What a great article! So many great ideas – will definitely use those techniques with my child.


I have a 13 year old who is up until 3am worried about school and friendships. I think it stems from low self-esteem and feelings of abandonment by her father. She talks of self harm and I’ve been to the dr and she sees a counsellor but nothing seems to work. I’ve constantly reinforced my love for her and that I’ll always be here. It’s heartbreaking to see her this way. I’m at my wits end because I don’t know what else I can do 🙁

Hey Sigmund

This sounds like such a difficult time for your daughter, and for you too. You’re doing the right thing making sure she has professional support. You sound so loving and deeply committed to making this better for your daughter – I can hear how heartbreaking it is for you to feel as though nothing is making a difference.

If abandonment is the key issue as you say, counselling can really help with the messages your daughter has taken from her father’s leaving, the way she interprets his leaving, and what she believes his leaving says about her. Parents leave for all sorts of reasons, but never because their children are unloveable or unworthy, though it can certainly feel that way to their children. Parents are human, with all sorts of human vulnerabilities, histories and hurts, and unfortunately that can sometimes drive behaviour which is baffling and deeply hurtful to the people in their lives who want to feel loved by them.
The more your daughter is able to make sense of his leaving in terms of his own vulnerabilities and pain, the less likely it is that she will take it personally and feel broken by this, and the easier it will be for her to let go of worrying that other people will also leave her (if that is what’s happening for her). Depending on how your daughter has made sense of her father leaving, it may take time for her to think about it in a different way that is less harming to her, so change might take a while to show.

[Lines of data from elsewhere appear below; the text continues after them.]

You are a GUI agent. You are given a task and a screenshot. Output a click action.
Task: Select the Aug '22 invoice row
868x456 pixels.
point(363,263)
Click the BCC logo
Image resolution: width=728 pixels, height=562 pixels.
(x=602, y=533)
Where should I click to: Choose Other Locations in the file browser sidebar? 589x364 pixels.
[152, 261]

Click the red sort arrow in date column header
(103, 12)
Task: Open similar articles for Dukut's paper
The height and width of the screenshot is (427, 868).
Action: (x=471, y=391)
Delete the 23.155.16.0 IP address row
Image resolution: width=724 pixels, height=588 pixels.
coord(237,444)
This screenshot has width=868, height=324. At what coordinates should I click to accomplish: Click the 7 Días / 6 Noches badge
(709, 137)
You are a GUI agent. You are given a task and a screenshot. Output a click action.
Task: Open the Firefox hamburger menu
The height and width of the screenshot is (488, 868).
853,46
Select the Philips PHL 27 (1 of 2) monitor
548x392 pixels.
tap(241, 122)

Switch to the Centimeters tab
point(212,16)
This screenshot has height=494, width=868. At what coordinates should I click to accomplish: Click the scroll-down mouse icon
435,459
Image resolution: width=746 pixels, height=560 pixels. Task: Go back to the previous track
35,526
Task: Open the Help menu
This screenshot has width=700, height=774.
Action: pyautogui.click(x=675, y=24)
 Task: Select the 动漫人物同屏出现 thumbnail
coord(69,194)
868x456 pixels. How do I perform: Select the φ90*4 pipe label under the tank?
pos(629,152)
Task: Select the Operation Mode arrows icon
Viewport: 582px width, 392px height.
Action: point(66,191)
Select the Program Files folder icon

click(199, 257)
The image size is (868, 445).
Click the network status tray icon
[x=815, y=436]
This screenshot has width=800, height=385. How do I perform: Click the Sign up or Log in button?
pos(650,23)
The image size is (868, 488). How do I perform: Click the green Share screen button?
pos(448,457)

If your daughter is talking about self-harm, there is an important place for some sort of professional support. If the issue/s driving your daughter’s feelings and behaviour have been taking shape for a while, it will take a while to turn around but you’re doing everything you can to put her in the best position for this to happen. Keep doing what you’re doing – it sounds as though you’re doing an amazing job and doing everything you can to love and support her. I wish much love and strength to both of you.


My daughter went through a similar, absolutely horrible time at that age; having low self-esteem and strong feelings of abandonment from her father (who left quite unexpectedly when she was 9). I didn’t handle that well myself and will forever feel that THAT contributed significantly to our daughter’s pain.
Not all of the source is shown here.